[[ DATA open ]]

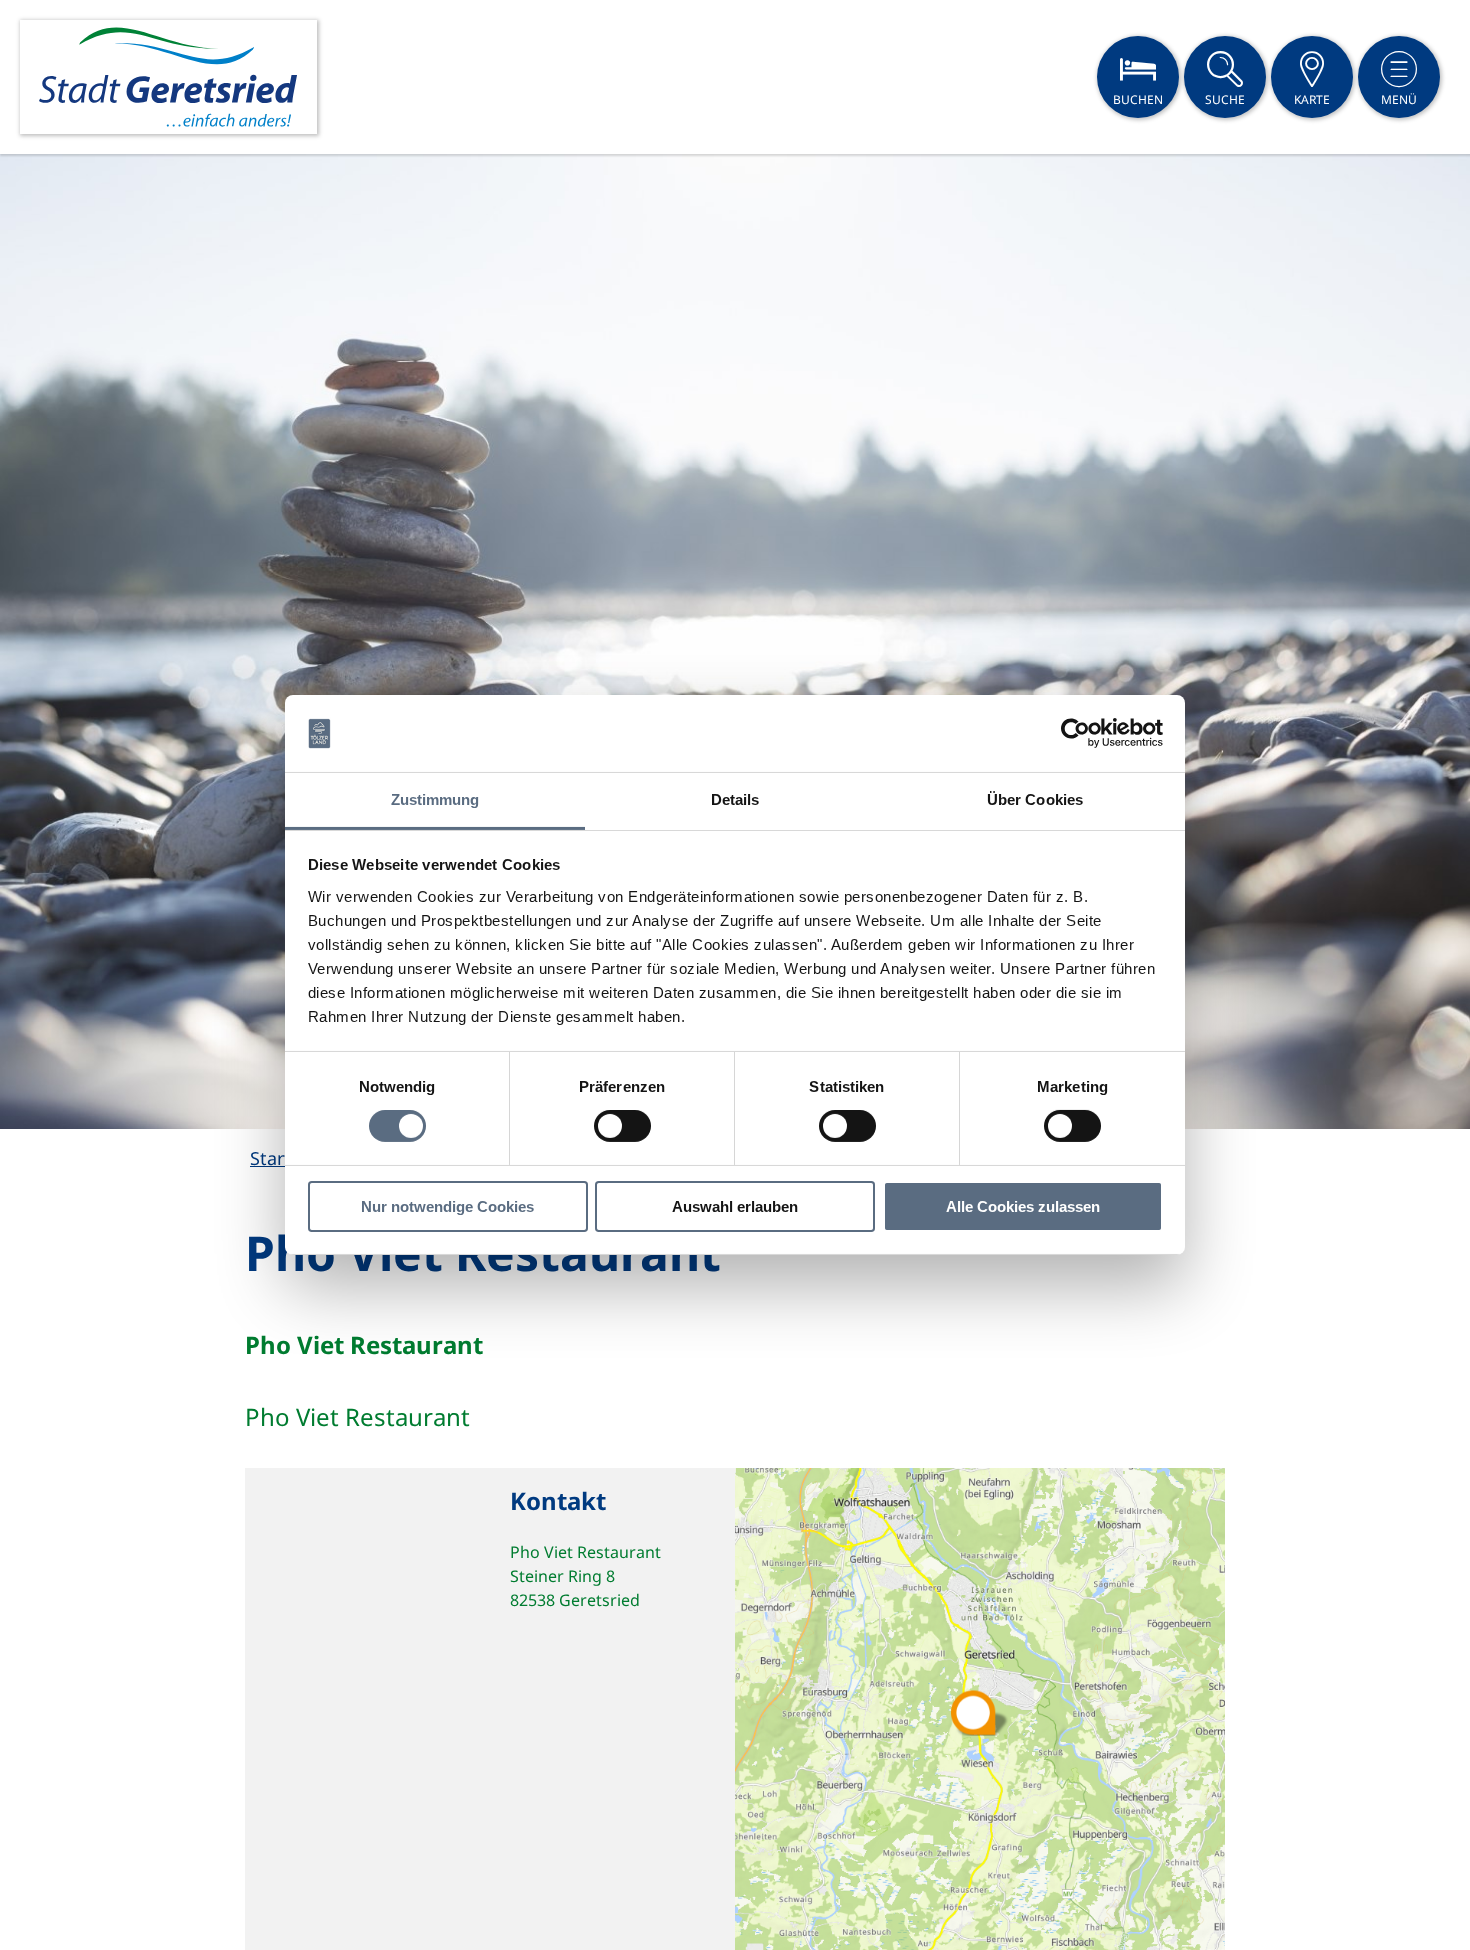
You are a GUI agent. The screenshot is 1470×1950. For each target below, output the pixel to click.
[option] (735, 641)
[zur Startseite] (168, 77)
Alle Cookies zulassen (1023, 1206)
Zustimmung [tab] (435, 799)
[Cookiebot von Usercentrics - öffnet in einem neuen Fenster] (1075, 733)
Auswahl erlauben (735, 1206)
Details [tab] (735, 799)
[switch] (622, 1126)
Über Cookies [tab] (1035, 799)
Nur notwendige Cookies (447, 1206)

[[ DATA closed ]]

**WORK TASK:** Bring together all lines from the listing that contain the word "Cookies".

**FINISHED EXERCISE:**
Alle Cookies zulassen (1023, 1206)
Über Cookies [tab] (1035, 799)
Nur notwendige Cookies (447, 1206)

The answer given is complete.